And then, I headed to the beach. The sky was grey. It was cold and I wore a long black coat and beret. It could have been Montauk. It could have been England. There were windswept lone trees; waves; sand dancing; a red bridge, but also turquoise jellyfish and windsurfers.
Tentacley close up

Brighton

Dec. 11th, 2008 10:20 pm
Beach huts 63 - 66
She walked across the sandy beaches in Brighton, and noticed the seaweed that looked almost like bonsai trees floating in the clear water. Further on there were brightly coloured beach huts, which were called "bathing boxes" in the leaflet she glanced at.

Walking along the pier, past the fishermen, she wondered whether there would be a funfair at the end of it, or perhaps reindeer. She did not find any rollercoasters, but what she could see from the edge of the pier, when she stared into the twinkling water, were stars.

Folkestone

Feb. 12th, 2008 09:08 pm
Crab
Orange Folkestone
British seaside towns feel different in winter, as if it's okay that all the ice-cream shops are boarded up and the crazy golf courses are faded and litter-strewn. In the summer, it just feels sad.

In Folkestone, I bought fake leather trousers and artificial pot plants from charity shops in the high street before descending to the beach. As a child, my favourite shop was the joke shop, which is now closed, like most of the other shops on the cobbled street down to the harbour.
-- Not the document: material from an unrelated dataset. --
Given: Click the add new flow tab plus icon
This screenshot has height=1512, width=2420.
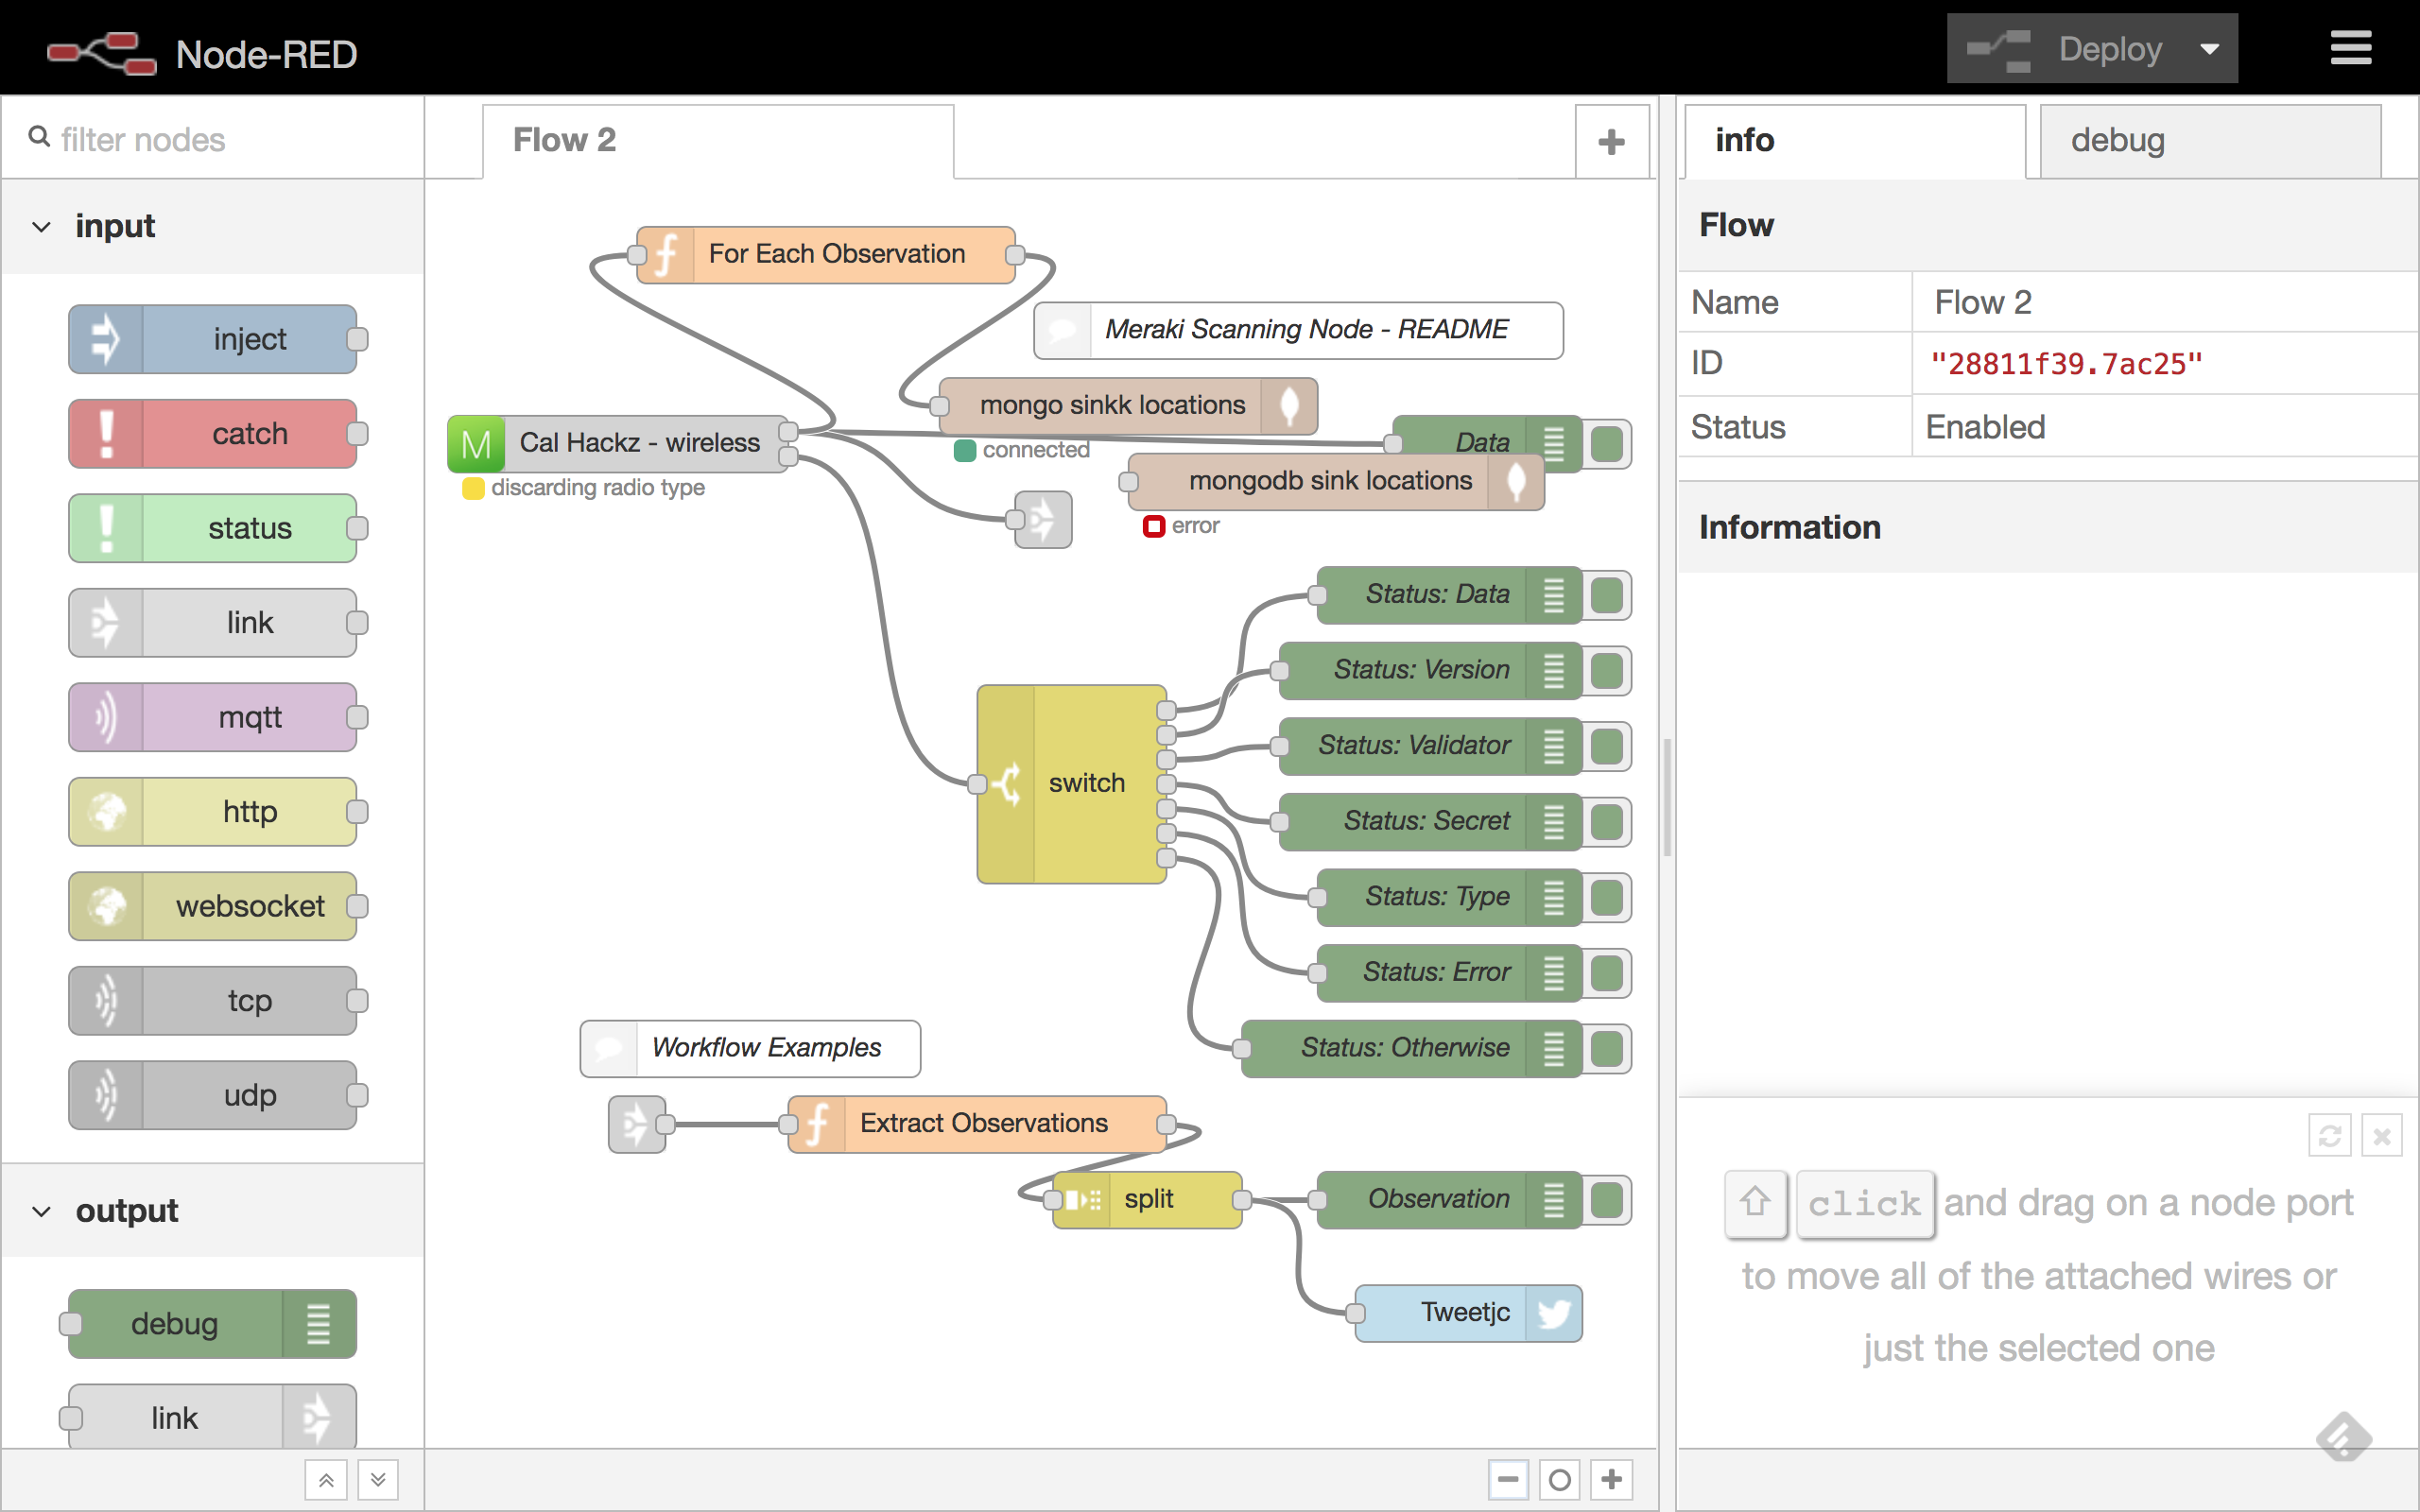Looking at the screenshot, I should tap(1610, 142).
There are signs around the town that mention regeneration and of creative quarters, so perhaps it will regain popularity.

My childhood memories of Folkestone are mostly from playgroup coach trips: of the smell of the stalls on the way to the beach selling pots of fresh seafood, of building sand-castles and rivers, of sitting underneath the arches and drying off from paddling in the sea, of eating sandwiches that were always a bit sandy, of finding pretty shells on the beach.. the usual kind of things that you might do as a child, when the beaches were crowded and full of brightly coloured swimming costumes, wind-breaks and buckets and spades.

On the beach in Folkestone last week, I walked through a number of the arches. Most of the arches were dotted with litter and some with graffiti, and looked somehow sinister and decayed, and not quite like I remember as a child. The beach was empty apart from a few people walking a dog, and a child on a bicycle. I couldn't see the sun itself as it set behind the other side of the harbour, but the beach glistened orange and the waves began to look mostly unreal, and that was what made Folkestone beautiful on that day - the sun and the sea.